■ What you need to do ■
A) Answer these questions using the file system snapshot excerpt below:
(i) On what kinds of file system can a snapshot reside?
(ii) What copy-on-write granularity does the fssnap -i output report?
(iii) How much more costly are writes to a snapped file system than to a non-snapped one?
B) Extend the file system snapshot excerpt below, picking up after its final sentence.

START Selected excerpt

A snapshot can reside on any file system type, even NFS, which allows you to snap to a remote server. Of course, the snap is only useful when accessed from the original snapped server, where the rest of the data blocks reside.
Unfortunately, my testing revealed that an unmounted device cannot currently be used as the backing store, contrary to the documentation. There is a bug on sunsolve.sun.com against this problem, so hopefully it will get solved with a patch or a future Solaris release. There are several other errors in the documentation on http://docs.sun.com, including incorrect arguments to several commands. The examples in this column use the correct commands and arguments.
Now we can check the status of a snapshot:
# fssnap -i / Snapshot number : 0 Block Device : /dev/fssnap/0 Raw Device : /dev/rfssnap/0 Mount point : / Device state : idle Backing store path : /snap/snapshot0 Backing store size : 2624 KB Maximum backing store size : Unlimited Snapshot create time : Wed Oct 31 10:20:18 2001 Copy-on-write granularity : 32 KB
Note that there are several options on snapshot creation, including limiting the maximum amount of disk space that the snap can take on its backing store.
From the system point of view, the snapshot looks a bit strange. The disk use, at least at the initial snap, is minimal as would be expected:
# df -k Filesystem kbytes used avail capacity Mounted on /dev/dsk/c0t0d0s0 4030518 1411914 2578299 36% / /proc 0 0 0 0% /proc fd 0 0 0 0% /dev/fd mnttab 0 0 0 0% /etc/mnttab swap 653232 16 653216 1% /var/run swap 653904 688 653216 1% /tmp /dev/dsk/c0t1d0s7 5372014 262299 5055995 5% /opt /dev/dsk/c0t0d0s7 4211158 2463312 1705735 60% /export/home /dev/dsk/c0t1d0s0 1349190 3313 1291910 1% /snap
However, an ls shows seemingly very large files:
# ls -l /snap total 6624 drwx------ 2 root root 8192 Oct 31 10:19 lost+found -rw------- 1 root other 4178771968 Oct 31 10:30 snapshot0 -rw------- 1 root other 5500942336 Oct 31 10:24 snapshot1
These files are “holey”. Logically, they are the same size as the snapped file system. As changes are made to the original, the actual size of the snapshot grows as it holds the original versions of each block. However, almost all of the blocks are empty at the start, and so are left as “holes” in the file. The disk use is thus only the metadata and blocks that have changed.
The performance impact of a snapshot is that any write to a snapped-file system first has the original block written to the snap, so writes are 2X non-snapped file systems. This is similar to the overhead of RAID-1. Typically, RAID-1 writes are done synchronously to both mirror devices. That is, the writes must make it to both disks before the write operation is considered to be complete. This extra overhead makes writes more expensive. It is not clear whether snapfs commands are done synchronously or asynchronously, although it is likely the former.

END Selected excerpt
START Input data

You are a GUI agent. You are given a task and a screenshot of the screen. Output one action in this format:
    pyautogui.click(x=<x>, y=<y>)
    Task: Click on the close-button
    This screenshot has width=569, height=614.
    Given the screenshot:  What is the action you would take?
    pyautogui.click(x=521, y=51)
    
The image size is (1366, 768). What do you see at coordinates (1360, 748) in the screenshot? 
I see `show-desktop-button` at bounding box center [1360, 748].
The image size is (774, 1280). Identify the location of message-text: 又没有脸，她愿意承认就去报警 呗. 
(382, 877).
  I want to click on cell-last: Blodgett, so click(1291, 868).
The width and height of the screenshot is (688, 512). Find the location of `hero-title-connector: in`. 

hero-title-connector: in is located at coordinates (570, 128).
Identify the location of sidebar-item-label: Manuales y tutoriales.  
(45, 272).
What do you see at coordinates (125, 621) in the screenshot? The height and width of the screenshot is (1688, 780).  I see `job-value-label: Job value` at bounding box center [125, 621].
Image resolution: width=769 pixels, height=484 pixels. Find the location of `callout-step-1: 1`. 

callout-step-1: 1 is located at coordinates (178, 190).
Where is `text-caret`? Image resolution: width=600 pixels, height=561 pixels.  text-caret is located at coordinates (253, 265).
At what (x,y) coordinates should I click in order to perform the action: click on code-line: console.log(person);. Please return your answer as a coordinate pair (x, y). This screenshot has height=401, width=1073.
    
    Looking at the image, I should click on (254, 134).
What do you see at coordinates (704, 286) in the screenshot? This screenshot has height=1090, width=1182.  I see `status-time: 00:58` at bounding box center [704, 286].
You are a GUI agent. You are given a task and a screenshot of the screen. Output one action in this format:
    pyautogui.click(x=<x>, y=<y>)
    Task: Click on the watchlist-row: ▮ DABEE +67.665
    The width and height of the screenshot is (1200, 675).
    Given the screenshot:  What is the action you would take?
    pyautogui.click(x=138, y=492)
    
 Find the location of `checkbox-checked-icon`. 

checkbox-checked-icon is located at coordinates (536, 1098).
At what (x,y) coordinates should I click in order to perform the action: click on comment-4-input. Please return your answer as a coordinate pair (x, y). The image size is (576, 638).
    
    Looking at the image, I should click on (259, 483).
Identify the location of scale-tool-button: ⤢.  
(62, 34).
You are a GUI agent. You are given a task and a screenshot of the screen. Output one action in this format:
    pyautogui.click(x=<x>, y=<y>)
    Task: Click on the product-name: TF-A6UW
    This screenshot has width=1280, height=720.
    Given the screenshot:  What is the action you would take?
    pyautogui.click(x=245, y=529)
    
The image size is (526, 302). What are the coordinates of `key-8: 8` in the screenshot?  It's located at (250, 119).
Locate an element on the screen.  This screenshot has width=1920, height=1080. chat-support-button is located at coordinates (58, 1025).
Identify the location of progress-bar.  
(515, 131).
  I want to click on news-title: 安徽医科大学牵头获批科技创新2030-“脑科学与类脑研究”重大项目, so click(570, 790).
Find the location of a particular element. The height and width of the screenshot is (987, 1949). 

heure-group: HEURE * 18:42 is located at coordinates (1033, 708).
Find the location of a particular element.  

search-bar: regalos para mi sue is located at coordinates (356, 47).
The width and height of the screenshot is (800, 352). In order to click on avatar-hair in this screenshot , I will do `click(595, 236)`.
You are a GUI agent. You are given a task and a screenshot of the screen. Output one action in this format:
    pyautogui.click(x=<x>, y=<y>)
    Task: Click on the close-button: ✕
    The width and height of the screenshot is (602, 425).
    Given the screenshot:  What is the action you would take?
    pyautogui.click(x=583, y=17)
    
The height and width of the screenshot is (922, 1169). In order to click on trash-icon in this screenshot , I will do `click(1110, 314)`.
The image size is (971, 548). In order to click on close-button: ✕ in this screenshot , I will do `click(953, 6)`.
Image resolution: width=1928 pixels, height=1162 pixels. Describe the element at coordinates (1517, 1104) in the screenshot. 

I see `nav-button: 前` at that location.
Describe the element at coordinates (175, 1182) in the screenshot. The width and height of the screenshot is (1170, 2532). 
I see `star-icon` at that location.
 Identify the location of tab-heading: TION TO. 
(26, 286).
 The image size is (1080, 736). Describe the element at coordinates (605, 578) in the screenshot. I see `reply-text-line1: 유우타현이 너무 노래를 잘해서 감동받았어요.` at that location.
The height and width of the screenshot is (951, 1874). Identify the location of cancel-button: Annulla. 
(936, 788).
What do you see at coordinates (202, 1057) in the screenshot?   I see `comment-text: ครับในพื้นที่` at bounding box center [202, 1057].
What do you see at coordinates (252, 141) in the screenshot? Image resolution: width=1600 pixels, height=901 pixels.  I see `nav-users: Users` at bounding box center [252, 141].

END Input data

■ Results for the exercise ■
A)
(i) Any file system type, even NFS.
(ii) 32 KB.
(iii) Writes are 2X those of non-snapped file systems.

B)
What can be done once a snapshot is created? Certainly a backup can be made of the snapshot, solving the previously ever-present “how to back up a live file system consistently” problem. In fact, fssnap has built-in options to make it trivial to use in conjunction with ufsdump:
# ufsdump 0ufN /dev/rmt/0 'fssnap -F ufs -o raw,bs=/snap,unlink \ /dev/rdsk/c0t0d0s0'
This command will snapshot the root partition, ufsdump it to tape, and then unlink the snapshot so the snapshot file is removed when the command finishes (or at least the file should be removed). In testing, the unlink option does indeed unlink the snapshot file, but the fssnap -d command is required to terminate the use of the snapshot and actually free up the disk space. Thus, this would be the full command:
# ufsdump 0ufN /dev/rmt/0 'fssnap -F ufs -o raw,bs=/snap,unlink \ /dev/rdsk/c0t0d0s0' # fssnap -d /
fssnap gets interesting when the snapshot itself is mounted for access, as in:
# mount -o ro /dev/fssnap/0 /mnt
Now we can create a file in /, and see that it does not appear in:
/mnt: # touch /foo # ls -l /foo -rw-r--r-- 1 root other 0 Nov 5 12:25 /foo # ls -l /mnt/foo /mnt/foo: No such file or directory
Unfortunately, there does not appear to be any method to promote the snapshot to replace the current active file system. For example, if a systems administrator was about to attempt something complicated, such as a system upgrade, she could perform a snapshot first. If she did not like the result, she could restore the system to the snapshot version. (Of course, the “live upgrade” feature that is just now rolling out as part of Solaris provides a similar functionality.)
The backing store can be deleted manually after it’s finished. fssnap -d “deletes” the snap, but that is probably the wrong terminology. Rather, it stops the use of the snapshot, more like “detaching” it from the source file system. To actually remove the snapshot, the snapshot file must also be deleted via rm.
Alternately, the unlink option can be specified when the snap is created. This prevents a file system directory entry from being made for the file. In essence, it is then like an open, deleted file. Once the file is closed, the inode and its data are automatically removed. Unlinked files are not visible in the file system via ls and similar commands, making them harder to manage than normal “linked” file systems.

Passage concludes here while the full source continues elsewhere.